* Task instructions *
Your job is to set down the stretch of entries that opens with the line containing "For every named target in this 204×2576" and closes with the line containing "Aceptar (102, 1353)". Keep both end lines, copy each exactly, and add nothing.

* Record set *
----
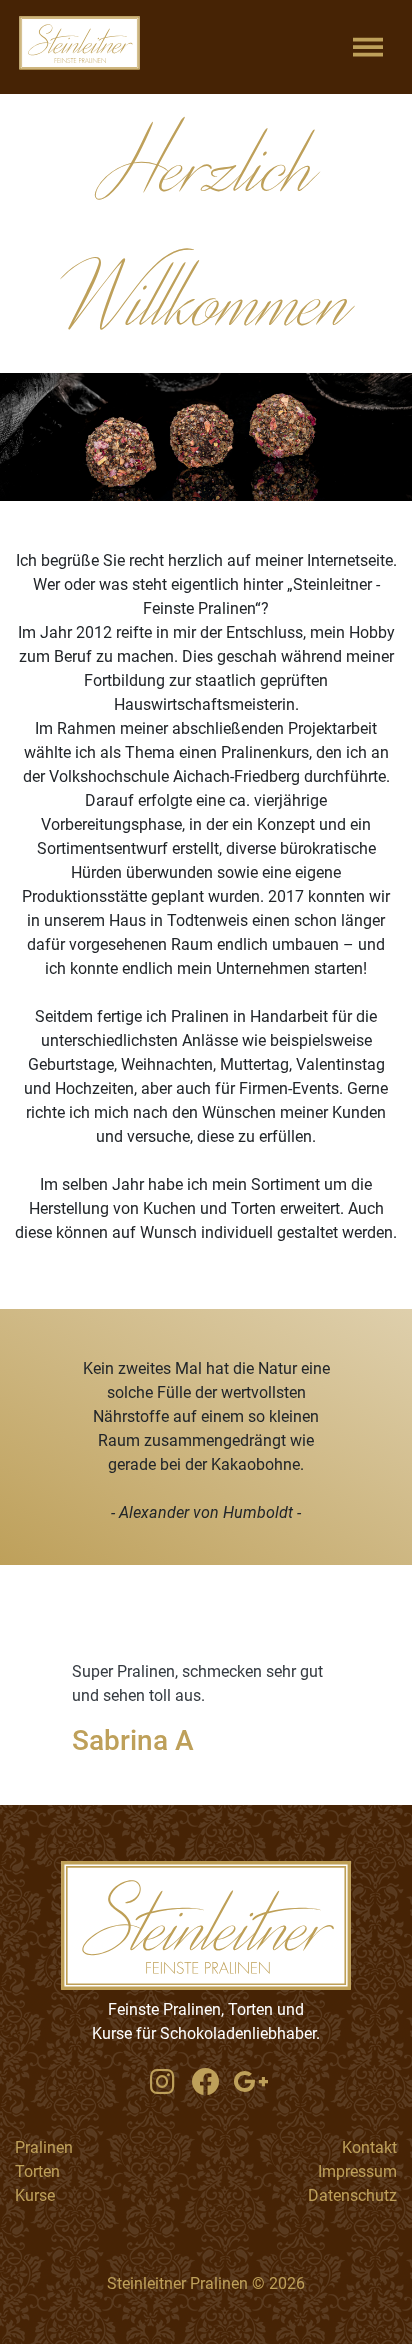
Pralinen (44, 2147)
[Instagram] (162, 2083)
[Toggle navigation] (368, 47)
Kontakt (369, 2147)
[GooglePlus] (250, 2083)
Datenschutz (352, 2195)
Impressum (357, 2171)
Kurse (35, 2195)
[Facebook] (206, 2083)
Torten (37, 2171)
----
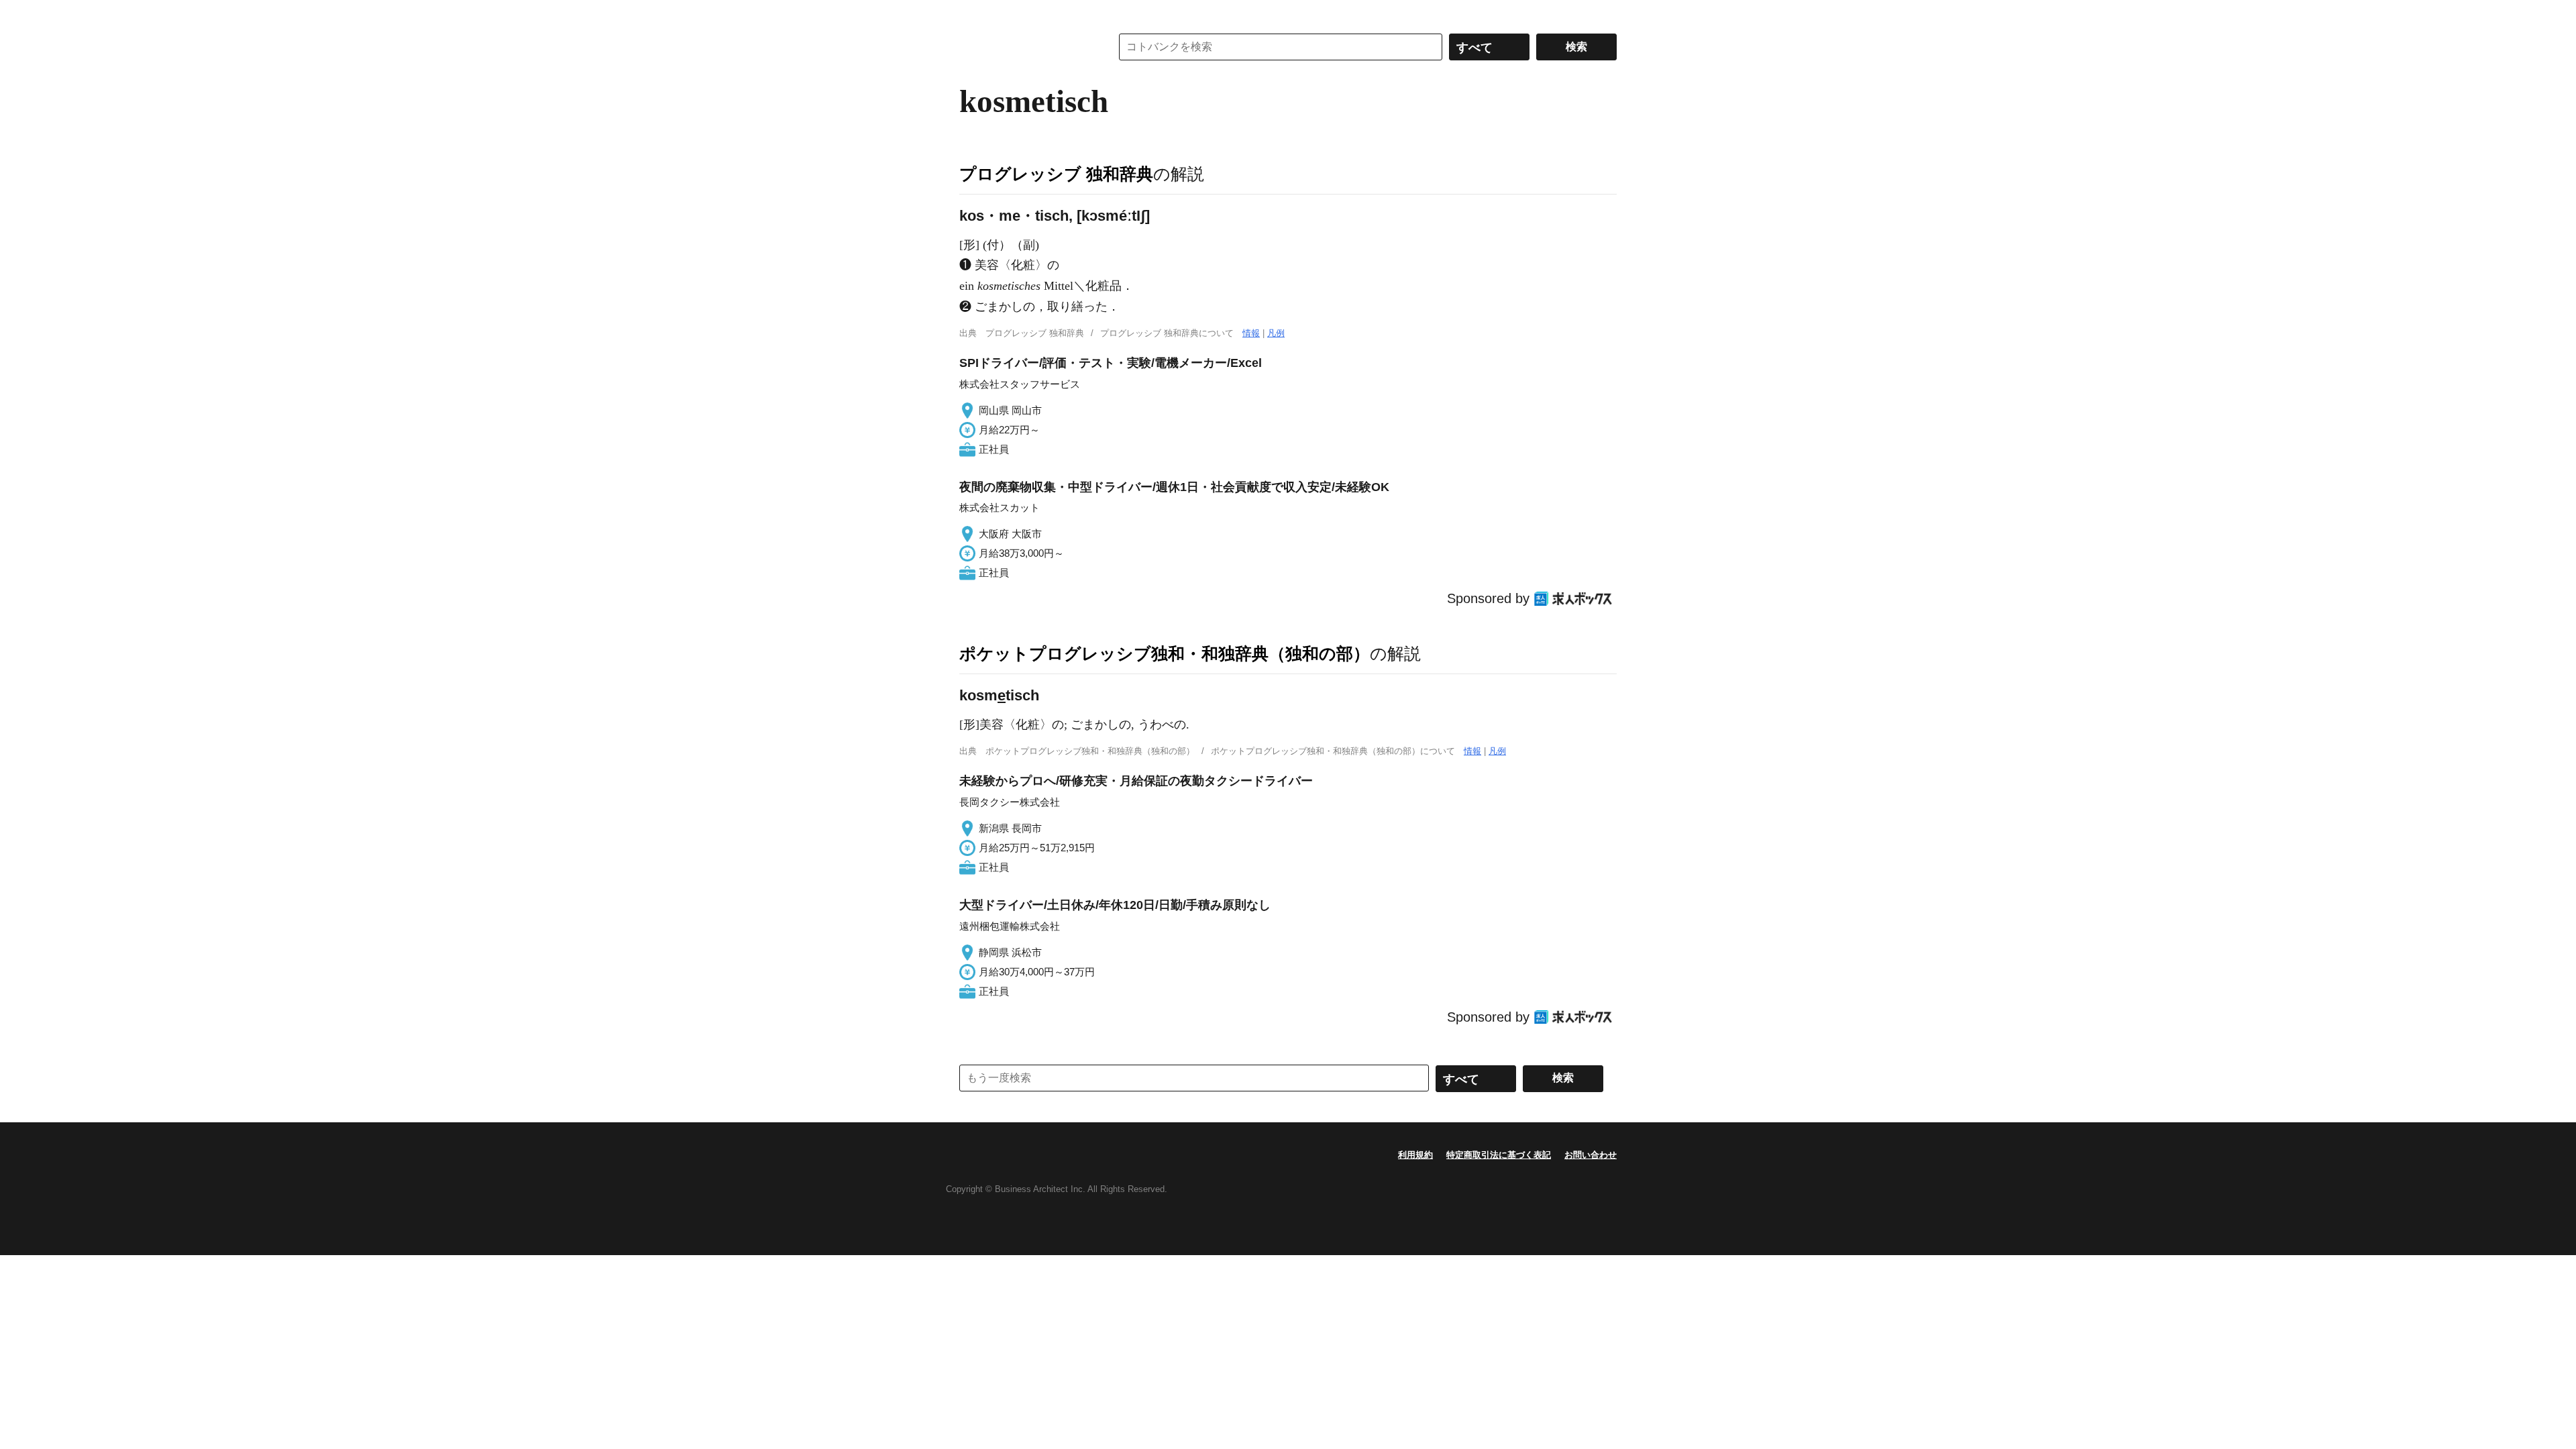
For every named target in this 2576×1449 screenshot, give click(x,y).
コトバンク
----
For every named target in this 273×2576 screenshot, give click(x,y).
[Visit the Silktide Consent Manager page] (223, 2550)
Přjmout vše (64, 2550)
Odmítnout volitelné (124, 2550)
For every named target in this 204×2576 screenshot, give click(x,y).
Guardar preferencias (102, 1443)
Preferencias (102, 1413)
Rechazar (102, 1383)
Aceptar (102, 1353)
----
* Response area *
For every named target in this 204×2576 screenshot, give click(x,y).
Guardar preferencias (102, 1443)
Preferencias (102, 1413)
Rechazar (102, 1383)
Aceptar (102, 1353)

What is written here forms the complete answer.